_REQUIREMENTS_
Copy the data word for word, everything from the line containing "Image resolution: width=1568 pixels, height=765" down to the line containing "[x=1115, y=592]", both included.

Element and text location data:
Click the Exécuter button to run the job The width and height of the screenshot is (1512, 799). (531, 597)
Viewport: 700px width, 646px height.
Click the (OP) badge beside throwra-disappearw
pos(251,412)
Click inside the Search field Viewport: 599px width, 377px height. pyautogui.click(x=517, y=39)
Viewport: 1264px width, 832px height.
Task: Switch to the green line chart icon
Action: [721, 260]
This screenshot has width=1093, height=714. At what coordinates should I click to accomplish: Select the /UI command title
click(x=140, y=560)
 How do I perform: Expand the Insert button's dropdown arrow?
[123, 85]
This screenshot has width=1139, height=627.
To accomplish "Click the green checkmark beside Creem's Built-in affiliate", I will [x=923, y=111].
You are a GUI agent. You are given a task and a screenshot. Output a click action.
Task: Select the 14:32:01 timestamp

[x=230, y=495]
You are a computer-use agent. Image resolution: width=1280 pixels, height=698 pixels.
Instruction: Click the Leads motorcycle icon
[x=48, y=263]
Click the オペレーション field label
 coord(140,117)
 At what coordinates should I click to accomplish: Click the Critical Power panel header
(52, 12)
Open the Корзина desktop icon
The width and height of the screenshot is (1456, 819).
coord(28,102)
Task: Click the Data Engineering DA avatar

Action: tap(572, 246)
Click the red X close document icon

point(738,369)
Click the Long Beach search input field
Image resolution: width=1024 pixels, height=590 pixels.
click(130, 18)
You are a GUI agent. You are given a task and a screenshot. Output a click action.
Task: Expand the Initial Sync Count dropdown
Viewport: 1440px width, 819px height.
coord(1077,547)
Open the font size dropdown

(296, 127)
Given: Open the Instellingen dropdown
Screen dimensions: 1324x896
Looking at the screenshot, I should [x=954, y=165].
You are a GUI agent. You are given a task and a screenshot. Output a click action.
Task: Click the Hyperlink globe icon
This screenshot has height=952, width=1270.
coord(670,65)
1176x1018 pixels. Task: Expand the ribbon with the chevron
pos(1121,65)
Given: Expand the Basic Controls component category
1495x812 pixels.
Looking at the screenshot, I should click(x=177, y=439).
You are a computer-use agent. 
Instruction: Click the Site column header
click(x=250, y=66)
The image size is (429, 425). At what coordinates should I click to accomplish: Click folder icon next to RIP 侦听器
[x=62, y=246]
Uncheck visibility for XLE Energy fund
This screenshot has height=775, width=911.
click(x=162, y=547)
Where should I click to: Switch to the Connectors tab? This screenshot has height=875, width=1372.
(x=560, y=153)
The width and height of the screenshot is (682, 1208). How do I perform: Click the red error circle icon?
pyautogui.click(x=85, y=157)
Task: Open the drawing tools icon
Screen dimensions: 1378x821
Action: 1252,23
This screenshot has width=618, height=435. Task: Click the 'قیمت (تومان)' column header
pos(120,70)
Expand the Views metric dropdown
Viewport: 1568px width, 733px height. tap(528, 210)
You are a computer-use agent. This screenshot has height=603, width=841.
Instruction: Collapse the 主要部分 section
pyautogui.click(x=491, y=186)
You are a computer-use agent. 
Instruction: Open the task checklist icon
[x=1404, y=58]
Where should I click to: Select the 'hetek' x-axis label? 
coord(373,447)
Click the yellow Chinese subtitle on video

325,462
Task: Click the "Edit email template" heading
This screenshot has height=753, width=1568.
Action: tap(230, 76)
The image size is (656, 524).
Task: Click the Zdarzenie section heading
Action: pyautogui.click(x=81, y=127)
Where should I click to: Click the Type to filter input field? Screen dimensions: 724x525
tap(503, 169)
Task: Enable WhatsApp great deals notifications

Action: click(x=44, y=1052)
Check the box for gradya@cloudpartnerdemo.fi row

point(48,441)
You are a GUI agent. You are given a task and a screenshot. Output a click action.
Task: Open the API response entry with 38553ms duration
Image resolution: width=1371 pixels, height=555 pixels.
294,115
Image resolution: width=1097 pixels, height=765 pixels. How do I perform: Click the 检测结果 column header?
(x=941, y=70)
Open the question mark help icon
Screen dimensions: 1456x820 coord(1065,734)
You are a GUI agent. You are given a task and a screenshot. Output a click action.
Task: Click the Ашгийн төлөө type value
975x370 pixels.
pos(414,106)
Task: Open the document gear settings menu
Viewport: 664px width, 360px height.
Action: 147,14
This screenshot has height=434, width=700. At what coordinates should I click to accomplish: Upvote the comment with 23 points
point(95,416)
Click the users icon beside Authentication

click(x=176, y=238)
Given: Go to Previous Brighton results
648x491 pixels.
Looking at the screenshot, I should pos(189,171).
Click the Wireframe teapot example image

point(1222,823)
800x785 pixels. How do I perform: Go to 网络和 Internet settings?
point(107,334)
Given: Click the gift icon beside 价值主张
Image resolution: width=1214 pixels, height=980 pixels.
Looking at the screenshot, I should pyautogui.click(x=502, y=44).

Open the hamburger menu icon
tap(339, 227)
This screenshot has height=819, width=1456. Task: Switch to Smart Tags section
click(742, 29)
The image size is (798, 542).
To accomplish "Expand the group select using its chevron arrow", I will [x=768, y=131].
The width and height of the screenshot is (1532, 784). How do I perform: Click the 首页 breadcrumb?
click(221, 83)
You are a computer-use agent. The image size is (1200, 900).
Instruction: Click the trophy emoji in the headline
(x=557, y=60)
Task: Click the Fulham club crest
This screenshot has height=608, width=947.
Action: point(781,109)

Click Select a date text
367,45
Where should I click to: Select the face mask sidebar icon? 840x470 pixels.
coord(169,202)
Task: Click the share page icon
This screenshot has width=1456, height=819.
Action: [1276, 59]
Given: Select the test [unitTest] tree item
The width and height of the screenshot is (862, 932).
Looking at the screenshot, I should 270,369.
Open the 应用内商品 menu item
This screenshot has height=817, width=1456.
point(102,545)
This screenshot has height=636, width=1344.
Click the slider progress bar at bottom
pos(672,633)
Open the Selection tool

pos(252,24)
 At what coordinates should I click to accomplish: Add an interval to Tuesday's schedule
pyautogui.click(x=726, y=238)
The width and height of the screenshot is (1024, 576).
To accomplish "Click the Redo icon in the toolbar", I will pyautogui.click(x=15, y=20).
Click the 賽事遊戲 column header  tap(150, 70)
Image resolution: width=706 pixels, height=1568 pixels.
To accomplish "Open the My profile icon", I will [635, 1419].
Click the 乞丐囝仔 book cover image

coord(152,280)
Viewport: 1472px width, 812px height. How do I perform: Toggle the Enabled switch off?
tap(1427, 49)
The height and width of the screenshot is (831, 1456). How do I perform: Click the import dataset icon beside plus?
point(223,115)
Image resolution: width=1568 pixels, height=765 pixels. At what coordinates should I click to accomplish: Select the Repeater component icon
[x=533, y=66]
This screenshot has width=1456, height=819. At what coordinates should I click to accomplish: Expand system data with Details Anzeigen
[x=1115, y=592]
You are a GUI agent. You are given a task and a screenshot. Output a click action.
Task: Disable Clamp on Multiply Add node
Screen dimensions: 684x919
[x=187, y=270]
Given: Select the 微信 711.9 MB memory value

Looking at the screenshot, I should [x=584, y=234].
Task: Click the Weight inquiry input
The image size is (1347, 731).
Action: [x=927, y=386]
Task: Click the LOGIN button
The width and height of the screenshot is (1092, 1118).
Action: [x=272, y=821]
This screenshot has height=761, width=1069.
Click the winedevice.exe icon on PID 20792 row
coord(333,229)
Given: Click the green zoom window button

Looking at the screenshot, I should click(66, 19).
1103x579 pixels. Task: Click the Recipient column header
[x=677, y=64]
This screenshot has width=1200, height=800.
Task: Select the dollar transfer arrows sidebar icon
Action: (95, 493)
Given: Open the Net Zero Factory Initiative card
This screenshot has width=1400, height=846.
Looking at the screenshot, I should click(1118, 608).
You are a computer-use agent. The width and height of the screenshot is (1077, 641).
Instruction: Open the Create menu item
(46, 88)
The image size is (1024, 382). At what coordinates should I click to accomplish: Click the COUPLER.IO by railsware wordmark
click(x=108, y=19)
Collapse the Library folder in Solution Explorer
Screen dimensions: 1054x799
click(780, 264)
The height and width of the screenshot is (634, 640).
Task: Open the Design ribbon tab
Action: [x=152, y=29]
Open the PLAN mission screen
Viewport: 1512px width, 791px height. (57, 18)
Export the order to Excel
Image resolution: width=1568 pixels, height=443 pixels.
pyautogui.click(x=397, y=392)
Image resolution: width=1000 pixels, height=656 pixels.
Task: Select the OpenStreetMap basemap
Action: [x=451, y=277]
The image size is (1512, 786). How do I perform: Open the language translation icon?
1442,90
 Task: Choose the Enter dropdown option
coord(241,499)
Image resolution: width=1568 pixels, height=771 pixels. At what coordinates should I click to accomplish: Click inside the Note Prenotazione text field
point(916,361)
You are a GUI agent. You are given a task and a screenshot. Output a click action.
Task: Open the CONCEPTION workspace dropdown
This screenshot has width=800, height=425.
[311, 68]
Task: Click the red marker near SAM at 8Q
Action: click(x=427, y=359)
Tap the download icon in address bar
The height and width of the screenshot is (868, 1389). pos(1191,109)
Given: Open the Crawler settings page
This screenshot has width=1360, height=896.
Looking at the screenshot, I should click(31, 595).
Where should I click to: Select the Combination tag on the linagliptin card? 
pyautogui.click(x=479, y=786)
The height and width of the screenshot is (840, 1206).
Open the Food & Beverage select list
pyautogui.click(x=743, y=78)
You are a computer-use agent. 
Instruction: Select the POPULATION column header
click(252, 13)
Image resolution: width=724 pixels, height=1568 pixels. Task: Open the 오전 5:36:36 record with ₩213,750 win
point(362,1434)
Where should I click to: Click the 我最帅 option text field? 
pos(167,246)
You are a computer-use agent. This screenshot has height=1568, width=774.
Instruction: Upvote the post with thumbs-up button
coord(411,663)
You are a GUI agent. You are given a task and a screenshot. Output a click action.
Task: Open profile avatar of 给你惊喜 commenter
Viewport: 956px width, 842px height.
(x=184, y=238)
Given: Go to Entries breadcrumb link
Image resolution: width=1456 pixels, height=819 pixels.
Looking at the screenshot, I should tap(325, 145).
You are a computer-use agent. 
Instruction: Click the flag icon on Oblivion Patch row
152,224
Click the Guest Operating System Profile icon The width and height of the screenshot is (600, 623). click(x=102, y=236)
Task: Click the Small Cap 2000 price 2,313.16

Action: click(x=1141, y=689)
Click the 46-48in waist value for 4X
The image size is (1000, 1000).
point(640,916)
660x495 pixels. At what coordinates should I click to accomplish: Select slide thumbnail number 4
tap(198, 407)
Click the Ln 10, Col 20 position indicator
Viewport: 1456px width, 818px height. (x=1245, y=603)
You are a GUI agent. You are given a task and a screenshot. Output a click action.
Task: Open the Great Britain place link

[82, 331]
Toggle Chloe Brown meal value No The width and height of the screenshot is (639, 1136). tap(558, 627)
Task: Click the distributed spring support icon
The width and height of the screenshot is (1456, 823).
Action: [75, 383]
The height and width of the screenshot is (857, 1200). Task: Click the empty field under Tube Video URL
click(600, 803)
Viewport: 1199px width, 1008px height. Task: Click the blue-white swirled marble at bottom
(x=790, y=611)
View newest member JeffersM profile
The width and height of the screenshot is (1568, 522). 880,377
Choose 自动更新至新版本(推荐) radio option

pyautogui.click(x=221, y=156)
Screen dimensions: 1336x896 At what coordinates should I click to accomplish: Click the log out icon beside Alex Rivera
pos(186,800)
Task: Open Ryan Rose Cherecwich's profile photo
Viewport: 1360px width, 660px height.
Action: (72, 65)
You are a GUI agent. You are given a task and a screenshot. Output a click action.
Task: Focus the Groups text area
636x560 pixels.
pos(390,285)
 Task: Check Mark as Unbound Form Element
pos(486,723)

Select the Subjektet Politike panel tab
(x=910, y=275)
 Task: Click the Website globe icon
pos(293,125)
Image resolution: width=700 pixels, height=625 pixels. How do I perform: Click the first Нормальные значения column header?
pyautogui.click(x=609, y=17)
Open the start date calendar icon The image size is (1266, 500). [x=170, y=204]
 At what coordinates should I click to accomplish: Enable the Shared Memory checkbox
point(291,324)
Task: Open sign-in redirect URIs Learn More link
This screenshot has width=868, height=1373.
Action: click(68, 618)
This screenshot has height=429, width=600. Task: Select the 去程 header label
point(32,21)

_EXPECTED OUTPUT_
Image resolution: width=1568 pixels, height=765 pixels. At what coordinates should I click to accomplish: Select the Repeater component icon
[x=533, y=66]
This screenshot has width=1456, height=819. At what coordinates should I click to accomplish: Expand system data with Details Anzeigen
[x=1115, y=592]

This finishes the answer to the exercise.